Iraq’s highest appeals court upheld former President Saddam Hussein’s death sentence and said he must be hanged “within 30 days.” Good. Just don’t put Basra’s serious crimes unit in charge of the execution. That unit, like many police forces in Iraq, was infiltrated by militias and criminal elements, the New York Times reported. British and Iraqi soldiers attacked the unit’s station Monday and rescued 127 prisoners, many of whom had been tortured. “The serious crimes unit was at the center of death squad activity,” said British military spokesman Maj. Charlie Burbridge.
Posted by Phillip Brownlee
It’s been a tough month for Iranian President Mahmoud Ahmadinejad. The latest bad news: Iran’s oil export revenues are plummeting.
CNN reports that oil revenue has been declining at up to 12 percent a year, mostly because of Iran’s neglect of its oil infrastructure and perceived hostility to foreign investment. If the trend continues, oil revenue could disappear by 2015.
In a report written for the National Academy of Sciences, author Roger Stern said that if the United States can “hold its breath” for a few years, it may find a cash-strapped Iran quite a bit less belligerent than it is now — an excellent reason, he says, to put off any plans to take on Iran militarily.
Posted by Dave Knadler
All was not forgiven after Sen. Sam Brownback, R-Kan., got out of the way of the nomination to the federal bench of Michigan Court of Appeals Judge Janet Neff last week. The New York Times editorialized: “Whether someone has attended a same-sex commitment ceremony is not a worthy litmus test to impose on someone seeking an important office.

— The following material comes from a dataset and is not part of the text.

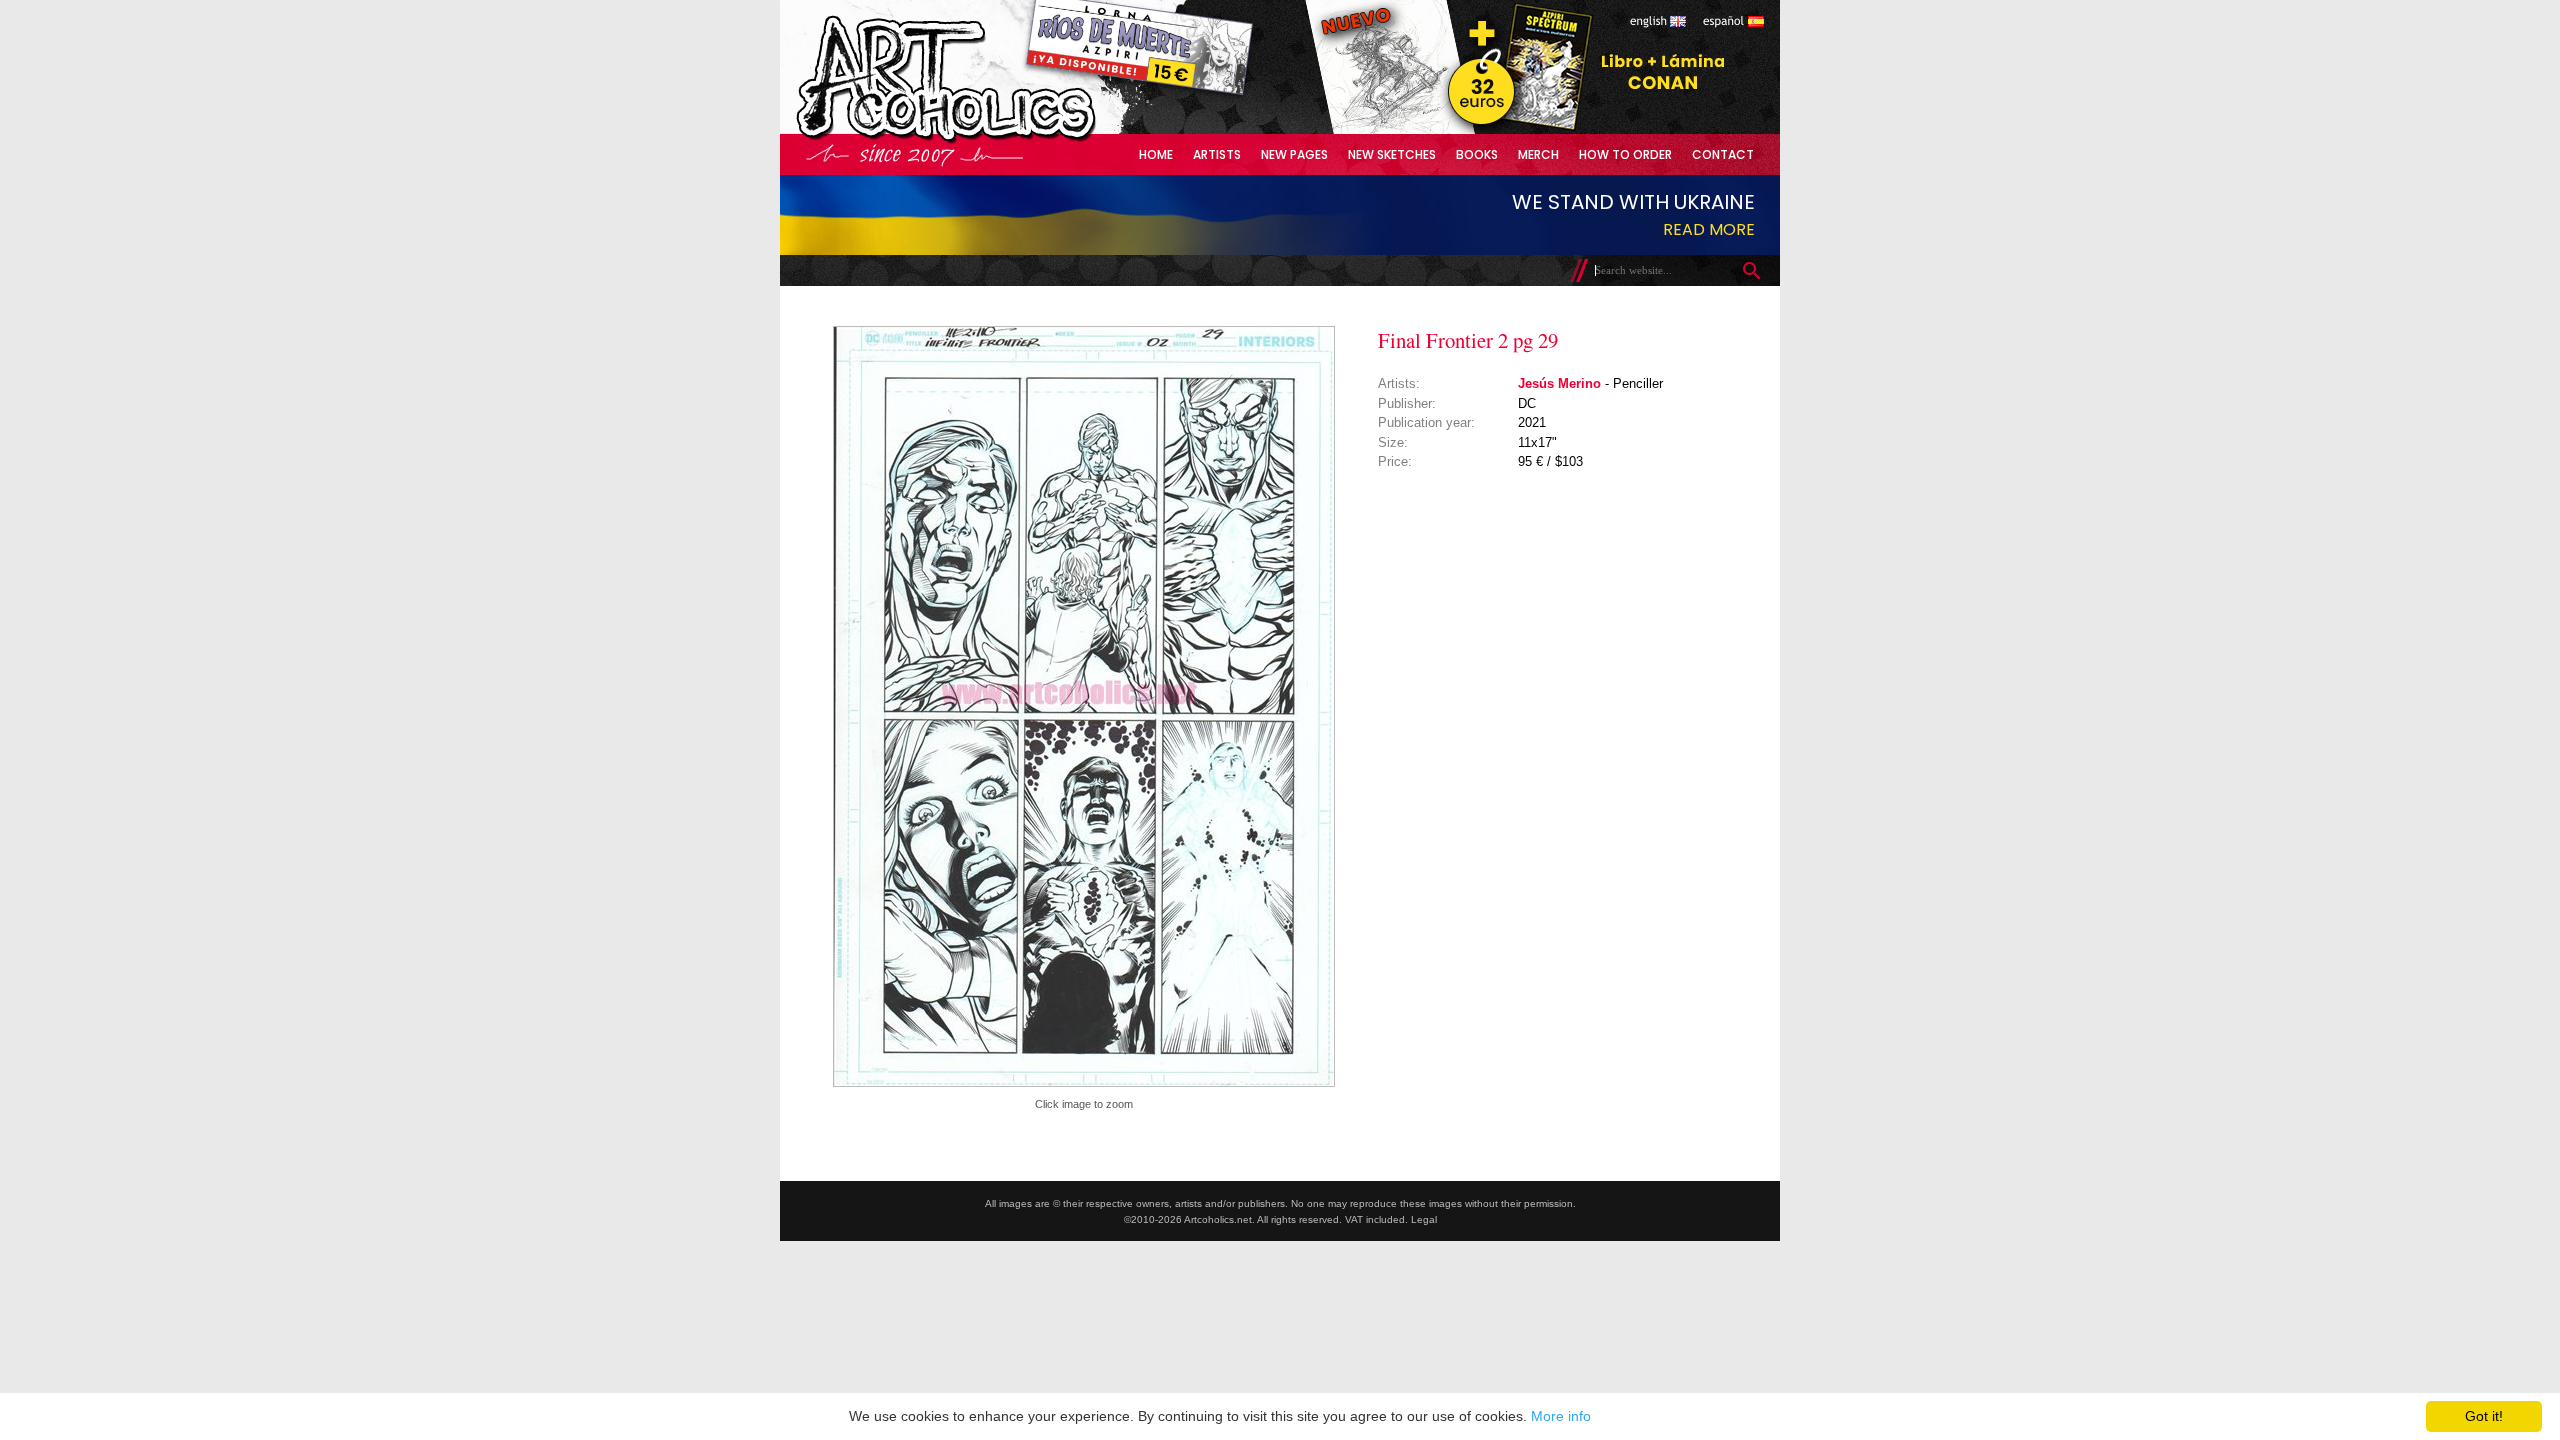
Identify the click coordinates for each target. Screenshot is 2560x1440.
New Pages (1294, 154)
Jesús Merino (1559, 383)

Whether someone holds hateful views toward gay people certainly is.”
Newsday opined: “In the annals of politicians using the federal judiciary as a foil to advance their own careers, the shenanigans of Sen. Sam Brownback (R-Kan.) will earn a special spot in the section dedicated to bigoted fools.”
Posted by Rhonda Holman
Premarital sex is the norm for most Americans and has been for decades, according to a new study by the Guttmacher Institute. An overwhelming majority of Americans — 9 in 10 people, men and women — told researchers that they had sex before marriage. The figure remains steady even for older Americans raised in the 1940s and 1950s, which casts doubt on theories of a golden age of chastity in America.

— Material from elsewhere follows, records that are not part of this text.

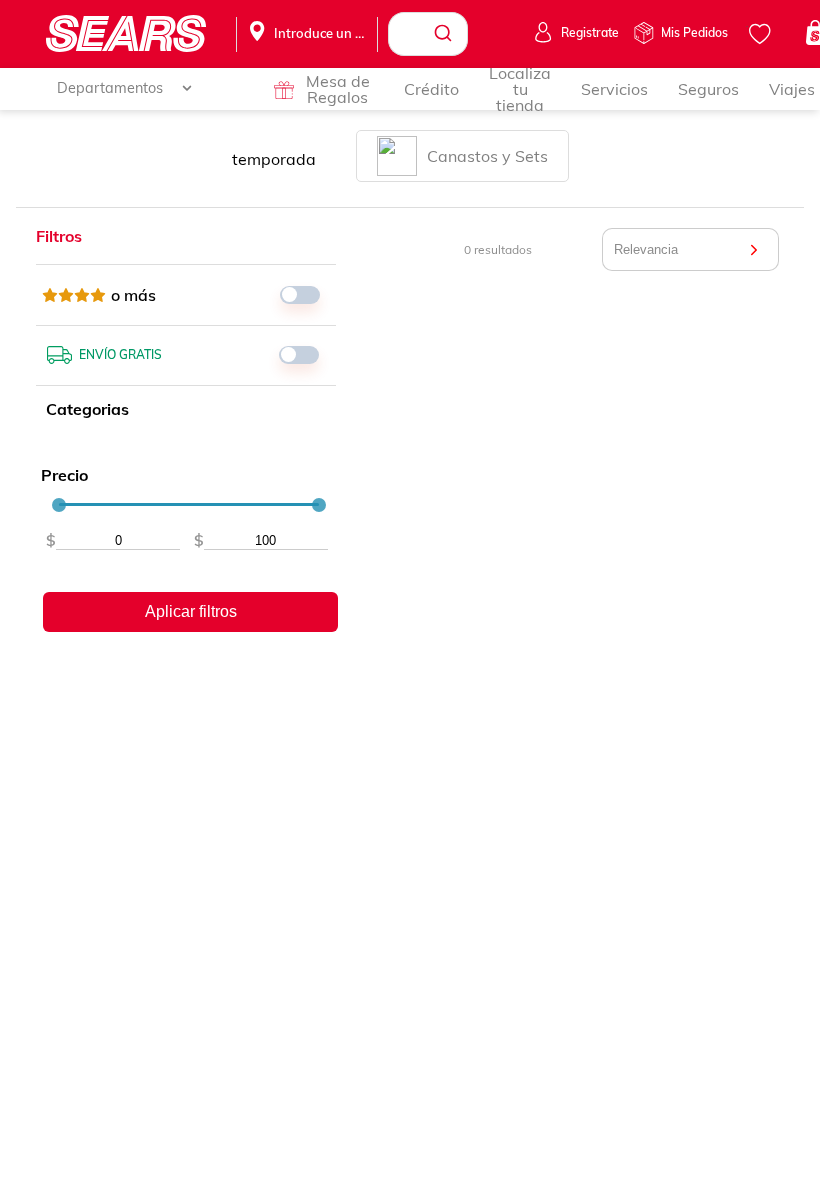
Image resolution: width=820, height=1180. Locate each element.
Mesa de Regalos (338, 89)
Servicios (614, 89)
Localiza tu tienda (520, 89)
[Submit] (445, 34)
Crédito (431, 89)
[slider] (59, 505)
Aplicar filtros (191, 611)
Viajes (792, 89)
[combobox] (428, 34)
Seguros (708, 89)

One of the study’s authors, Lawrence Finer, called this a “reality check” to those opposing sex education, including the Bush administration, which has poured hundreds of millions of dollars into abstinence-only programs.
“It would be more effective,” Finer said, “to provide young people with the skills and information they need to be safe once they become sexually active — which nearly everyone eventually will.”
Posted by Randy Scholfield
Some conservative pundits are huffing about the Iraq Study Group’s recommendation that the Bush administration negotiate with Syria and Iran. But President Reagan showed that negotiating with your enemy isn’t a sign of weakness, nor does it require abandoning your ideals. As Abraham Sofaer of the Hoover Institution noted in a commentary in the Wall Street Journal: “The arguments against negotiating with Syria and Iran were also made against negotiating with the Soviet Union, and by some of the same people. . . . President Reagan challenged Soviet behavior by supporting groups fighting communist intervention, building the military, strengthening NATO, condemning human-rights violations, commencing a missile-defense program, and conveying the message of freedom in every way possible. George Shultz supported these efforts but sought to negotiate with the Soviets in an attempt to increase stability, reduce nuclear weapons, attain freedom for oppressed groups, and enhance understanding.”